7 min

What Is User Experience for Your Website?

We explore how visitors use your website and how to optimize it to give your users the most value with each visit.

Yext

Dec 9, 2021

7 min

The idea that a website must add a certain amount of value to a user's life isn't a new one, but businesses have been learning the hard way that only helping customers find your website isn't the end of the road.

Once there, the user will need a reason to stay on your site and browse your content before they're willing to consider making a purchase, and that means your website user experience needs to be top-notch.

In this article, we'll break down why user experience is important and how to improve it on your business's website.

What Is User Experience for Your Website?

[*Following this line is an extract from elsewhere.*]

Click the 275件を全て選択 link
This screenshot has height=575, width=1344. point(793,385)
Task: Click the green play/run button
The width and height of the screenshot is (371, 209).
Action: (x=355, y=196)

User experience, in brief, is your user's interaction with your website. Ideally, they should have a positive interaction where their needs are met, instructions are clear, and your website has a pleasant aesthetic for them to enjoy. User experience encompasses many aspects of your website, including:

  • Accessibility – how easily can customers use the website to achieve their goals? This includes people on mobile devices or who need extra tools to navigate or browse, like text readers.
  • Utility – what kinds of tools does the website offer, and are they applicable to the customers' needs?
  • Design – is the website fun to look at?
  • Performance – do the tools provided by the website function properly? Does that still apply to people with limited Internet connections?

Unfortunately, user experience can't be quantified with metrics like many other aspects of your website. It's difficult to measure how people feel about your website, especially since everyone will have a slightly different perspective that affects their goals. However, you can look at reviews, send out short surveys, and get feedback from interpreting metrics like conversion rate and bounce rate.

Why Is Great User Experience Important?

There is no real investment in simply clicking on a website. While enhancing your website's discoverability is crucial to expanding your audience, customers are putting very little time into clicking on your home page. Plus, it's extremely easy to hit the back button or close the tab if your website's user experience is substandard and, in a few seconds, you've just lost a potential customer.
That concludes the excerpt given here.